This one is for the true microbiologists, but just for context for anyone else, “LB” is the most common growth medium used for bacterial culture, and is used in nearly all molecular biology labs…
My buddy Eric invited me to give a talk at the University of Florida last week; UF is in Gainesville, which is a surreal place, as far from a beach as you can get in Florida, in the middle of the dense nearly tropical forest. There are wild alligators and snakes on campus, and Spanish moss drapes the trees. The day after my talk we went to another talk at the Veterinary school about the evolution of pathogenic bacteria in your gut during infection; one of the questions at the end was by an old professor who would make a good Santa Claus, except maybe a little too short, but with long white hair and beard.
Eric: “Do you know who that is?”
“No”
“That’s Roy Curtiss. He’s apparently pretty famous, a member of the National Academy (of Sciences).”
“Cool.”
Through a twist of fate that I won’t go into, that night I ended up at dinner with Roy and a few other professors, including Roy’s wife Josie. Roy sat next to me and was mostly quiet as he focused down on his soup and pasta, while Josie, who is an adorably bubbly little midwesterner, sat up straight across the table from him and smiled. Roy wore a blazer with a chicken pin – it turns out much of his research had to do with chickens, like, how to keep your chickens from getting infections I guess. He had a something of a journeyman career, originally from New York, studied at Cornell, and then moving from Washington University as a professor, to University of Alabama at Birmingham, where he built the premier medical center in the south, and then on to the University of Arizona and Florida. He was from the second great wave of molecular microbiologists (succeeding the original Phage Group, all of whom he knew), who built many of the molecular tools that we still use today in molecular biology, and after he ate and had a couple glasses of wine he told stories about the glory days, which indeed, were incredible times in biology.

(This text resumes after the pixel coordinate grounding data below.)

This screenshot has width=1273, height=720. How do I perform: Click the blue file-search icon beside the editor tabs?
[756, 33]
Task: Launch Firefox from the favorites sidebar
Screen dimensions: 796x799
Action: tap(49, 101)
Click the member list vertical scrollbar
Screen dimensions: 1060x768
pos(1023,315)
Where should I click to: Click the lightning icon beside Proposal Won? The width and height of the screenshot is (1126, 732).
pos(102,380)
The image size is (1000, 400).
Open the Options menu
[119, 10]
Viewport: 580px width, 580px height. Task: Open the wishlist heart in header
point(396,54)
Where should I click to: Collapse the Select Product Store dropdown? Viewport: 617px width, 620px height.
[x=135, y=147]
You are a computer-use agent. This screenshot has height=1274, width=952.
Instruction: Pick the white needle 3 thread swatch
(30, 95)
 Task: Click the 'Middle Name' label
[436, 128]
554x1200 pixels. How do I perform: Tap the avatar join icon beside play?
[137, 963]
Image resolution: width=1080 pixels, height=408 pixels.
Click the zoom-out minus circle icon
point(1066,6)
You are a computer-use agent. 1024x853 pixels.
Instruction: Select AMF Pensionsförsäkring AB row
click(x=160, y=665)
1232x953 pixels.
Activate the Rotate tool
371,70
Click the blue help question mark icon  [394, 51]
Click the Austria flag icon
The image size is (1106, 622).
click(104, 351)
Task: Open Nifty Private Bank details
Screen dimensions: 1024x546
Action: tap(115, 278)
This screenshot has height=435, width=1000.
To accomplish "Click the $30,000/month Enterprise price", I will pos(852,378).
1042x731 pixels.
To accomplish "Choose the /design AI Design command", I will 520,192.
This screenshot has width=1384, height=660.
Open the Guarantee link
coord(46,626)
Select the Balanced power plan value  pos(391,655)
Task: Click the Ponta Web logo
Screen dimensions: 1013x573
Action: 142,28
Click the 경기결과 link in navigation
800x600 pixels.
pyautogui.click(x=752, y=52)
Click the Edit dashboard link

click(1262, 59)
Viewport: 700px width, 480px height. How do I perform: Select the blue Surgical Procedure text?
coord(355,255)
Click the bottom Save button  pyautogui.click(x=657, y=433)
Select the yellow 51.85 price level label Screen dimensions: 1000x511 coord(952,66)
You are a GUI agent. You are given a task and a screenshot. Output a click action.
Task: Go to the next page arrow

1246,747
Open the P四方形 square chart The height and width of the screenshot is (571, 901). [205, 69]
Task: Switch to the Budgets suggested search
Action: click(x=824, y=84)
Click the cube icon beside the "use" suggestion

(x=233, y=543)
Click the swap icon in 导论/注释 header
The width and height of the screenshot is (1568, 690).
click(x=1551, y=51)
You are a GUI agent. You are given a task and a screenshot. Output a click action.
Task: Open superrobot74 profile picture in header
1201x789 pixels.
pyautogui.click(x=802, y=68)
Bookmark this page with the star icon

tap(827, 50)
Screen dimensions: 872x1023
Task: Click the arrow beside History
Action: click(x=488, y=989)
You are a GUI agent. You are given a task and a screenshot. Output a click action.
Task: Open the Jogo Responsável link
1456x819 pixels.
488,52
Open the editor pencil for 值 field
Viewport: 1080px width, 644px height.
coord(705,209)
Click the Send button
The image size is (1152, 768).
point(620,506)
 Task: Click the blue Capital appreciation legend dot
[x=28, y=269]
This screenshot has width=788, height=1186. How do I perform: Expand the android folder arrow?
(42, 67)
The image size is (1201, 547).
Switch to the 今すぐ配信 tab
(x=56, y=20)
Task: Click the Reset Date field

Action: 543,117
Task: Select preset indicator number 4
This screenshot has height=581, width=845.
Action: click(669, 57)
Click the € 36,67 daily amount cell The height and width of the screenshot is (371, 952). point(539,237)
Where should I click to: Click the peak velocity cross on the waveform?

Near the end of the dinner the table was indulging in conversation about strain collections – a microbiologist may collect tens of thousands of bacterial strains, that they either isolated or constructed, during the course of his or her career. Most of them are going to be strains of E. coli, which is the workhorse of molecular microbiology and is where most genetic engineering is done. E. coli grows in LB media.
Roy: “By the way, do you know what LB stands for?”.
Most scientists think LB stands for “Luria Broth” or Luria-Bertani Broth,” because Giuseppe Bertani created the formulation when he was in Salvador Luria’s Lab at the University of Indiana (Luria won the Nobel Prize for reserach into bacteriophage (i.e. a bacteria virus) replication). But if you know better, you know that Luria was trying to steal credit from Bertani by appending his name to it, and that Bertani himself meant LB to stand for “Lysogeny Broth” because he was studying lysogeny (where a virus integrates its DNA into the bacterial chromosome) when he formulated it. So we all smugly laughed around the table and said “Yeah! Lysogeny Broth, but most people think its blah blah blah…” But Roy huffed:
“Bullshit!…Liz Bertani…LB”
Apparently Liz Bertani, Giuseppe’s wife, was a technician in Luria’s lab, and she, not Giuseppe, had formulated LB, and used her initials to name it (as we do with many things in microbiology). In the end, Luria had stolen the credit from Giuseppe, who had stolen it from Liz. LB.